SurfSense/surfsense_backend/app/agents/new_chat/anonymous_agent.py

169 lines
6.8 KiB
Python
Raw Normal View History

"""Minimal anonymous / free-chat agent.
The no-login chat experience must stay dead simple: the user asks a question
and the model answers, optionally using ``web_search`` and an optionally
uploaded **read-only** document. We deliberately bypass the full SurfSense deep
agent stack (filesystem, file-intent, knowledge-base persistence, subagents,
skills, memory) because those middlewares stage or persist "documents" that an
anonymous session can never see again -- which produced phantom
"I saved it to a file" answers for free users.
For any other SurfSense capability the model is instructed (via the system
prompt built here) to tell the user to create a free account instead of
pretending to perform the action.
"""
from __future__ import annotations
from datetime import UTC, datetime
from typing import Any
from deepagents.backends import StateBackend
from langchain.agents import create_agent
from langchain.agents.middleware import (
ModelCallLimitMiddleware,
ToolCallLimitMiddleware,
)
from langchain_core.language_models import BaseChatModel
from langgraph.types import Checkpointer
from app.agents.new_chat.context import SurfSenseContextSchema
from app.agents.new_chat.middleware import (
RetryAfterMiddleware,
create_surfsense_compaction_middleware,
)
from app.agents.new_chat.tools.web_search import create_web_search_tool
# Cap how much of an uploaded document we inline into the system prompt. The
# upload endpoint allows files up to several MB, but the doc is re-sent on
# every turn and counts against the anonymous token quota, so we bound it.
_MAX_DOC_CHARS = 50_000
def build_anonymous_system_prompt(anon_doc: dict[str, Any] | None = None) -> str:
"""Build the system prompt for the minimal anonymous chat agent.
The prompt keeps the assistant focused on plain Q/A + web search, inlines
any uploaded document as read-only context, and redirects every other
SurfSense feature to account registration.
"""
today = datetime.now(UTC).strftime("%A, %B %d, %Y")
doc_section = ""
if anon_doc:
title = str(anon_doc.get("title") or "uploaded_document")
content = str(anon_doc.get("content") or "")
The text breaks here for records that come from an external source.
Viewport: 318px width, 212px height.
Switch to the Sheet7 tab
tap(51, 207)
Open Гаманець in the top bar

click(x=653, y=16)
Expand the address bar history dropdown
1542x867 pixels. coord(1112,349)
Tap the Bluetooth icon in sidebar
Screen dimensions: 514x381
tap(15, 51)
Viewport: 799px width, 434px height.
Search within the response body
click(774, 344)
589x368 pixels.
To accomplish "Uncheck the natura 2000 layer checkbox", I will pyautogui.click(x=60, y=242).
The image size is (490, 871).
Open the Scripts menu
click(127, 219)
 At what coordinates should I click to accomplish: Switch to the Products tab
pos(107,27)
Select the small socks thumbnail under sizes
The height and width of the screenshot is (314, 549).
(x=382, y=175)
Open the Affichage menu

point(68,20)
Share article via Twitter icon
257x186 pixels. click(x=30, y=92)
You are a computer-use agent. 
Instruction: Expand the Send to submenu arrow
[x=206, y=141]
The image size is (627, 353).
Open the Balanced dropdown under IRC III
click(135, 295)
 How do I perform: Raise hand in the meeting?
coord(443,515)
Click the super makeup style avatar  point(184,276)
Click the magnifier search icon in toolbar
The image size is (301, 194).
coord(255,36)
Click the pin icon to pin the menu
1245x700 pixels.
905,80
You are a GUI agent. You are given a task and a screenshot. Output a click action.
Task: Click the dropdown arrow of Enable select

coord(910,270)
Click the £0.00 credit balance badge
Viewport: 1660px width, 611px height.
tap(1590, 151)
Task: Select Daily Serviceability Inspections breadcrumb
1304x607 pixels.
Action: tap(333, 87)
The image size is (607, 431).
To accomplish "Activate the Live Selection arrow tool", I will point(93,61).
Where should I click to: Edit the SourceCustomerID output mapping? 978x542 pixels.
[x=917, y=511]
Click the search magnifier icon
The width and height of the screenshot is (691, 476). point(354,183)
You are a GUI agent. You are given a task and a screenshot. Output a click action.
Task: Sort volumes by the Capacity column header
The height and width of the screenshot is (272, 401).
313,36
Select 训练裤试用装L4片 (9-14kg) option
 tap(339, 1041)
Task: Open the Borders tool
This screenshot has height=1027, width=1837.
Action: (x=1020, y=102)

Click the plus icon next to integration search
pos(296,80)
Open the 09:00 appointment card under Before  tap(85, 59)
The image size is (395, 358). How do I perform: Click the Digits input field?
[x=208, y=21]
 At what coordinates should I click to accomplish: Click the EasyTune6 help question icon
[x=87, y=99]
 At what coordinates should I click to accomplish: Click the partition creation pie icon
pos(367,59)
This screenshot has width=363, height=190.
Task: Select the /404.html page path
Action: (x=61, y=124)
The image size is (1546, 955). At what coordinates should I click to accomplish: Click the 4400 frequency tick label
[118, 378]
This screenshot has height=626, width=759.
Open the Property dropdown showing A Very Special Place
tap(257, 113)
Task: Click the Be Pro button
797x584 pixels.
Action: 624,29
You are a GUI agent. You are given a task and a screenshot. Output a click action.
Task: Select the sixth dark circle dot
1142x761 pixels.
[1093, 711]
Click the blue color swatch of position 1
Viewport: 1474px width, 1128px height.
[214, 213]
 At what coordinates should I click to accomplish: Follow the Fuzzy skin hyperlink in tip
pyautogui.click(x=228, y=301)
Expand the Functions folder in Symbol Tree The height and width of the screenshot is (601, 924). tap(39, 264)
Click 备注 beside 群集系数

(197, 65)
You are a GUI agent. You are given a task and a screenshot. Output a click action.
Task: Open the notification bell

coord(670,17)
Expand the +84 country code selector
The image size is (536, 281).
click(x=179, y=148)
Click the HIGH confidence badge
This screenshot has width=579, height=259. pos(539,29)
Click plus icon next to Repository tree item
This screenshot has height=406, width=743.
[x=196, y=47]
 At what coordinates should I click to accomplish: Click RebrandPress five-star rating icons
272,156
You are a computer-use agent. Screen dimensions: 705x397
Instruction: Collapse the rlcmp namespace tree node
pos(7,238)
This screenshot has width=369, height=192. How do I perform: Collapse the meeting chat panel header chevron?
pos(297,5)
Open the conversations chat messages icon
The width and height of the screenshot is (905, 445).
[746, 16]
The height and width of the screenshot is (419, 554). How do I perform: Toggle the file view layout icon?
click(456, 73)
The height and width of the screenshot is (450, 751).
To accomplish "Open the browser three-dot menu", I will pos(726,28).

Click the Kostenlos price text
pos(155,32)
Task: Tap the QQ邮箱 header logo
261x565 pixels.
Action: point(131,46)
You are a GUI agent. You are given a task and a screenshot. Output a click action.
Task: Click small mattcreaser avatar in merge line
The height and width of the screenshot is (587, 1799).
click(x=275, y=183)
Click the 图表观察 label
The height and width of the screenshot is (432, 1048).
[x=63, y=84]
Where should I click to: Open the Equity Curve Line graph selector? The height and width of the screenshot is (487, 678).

truncated = content[:_MAX_DOC_CHARS]
truncation_note = ""
if len(content) > _MAX_DOC_CHARS:
truncation_note = (
"\n\n[Note: the document was truncated because it is large; "
"only the beginning is shown.]"
)
doc_section = (
"\n\n## Uploaded document (read-only)\n"
f'The user uploaded a document named "{title}". Its contents are '
"provided below for reference only. You may read it and answer "
"questions about it, but you cannot modify, save, or store it.\n\n"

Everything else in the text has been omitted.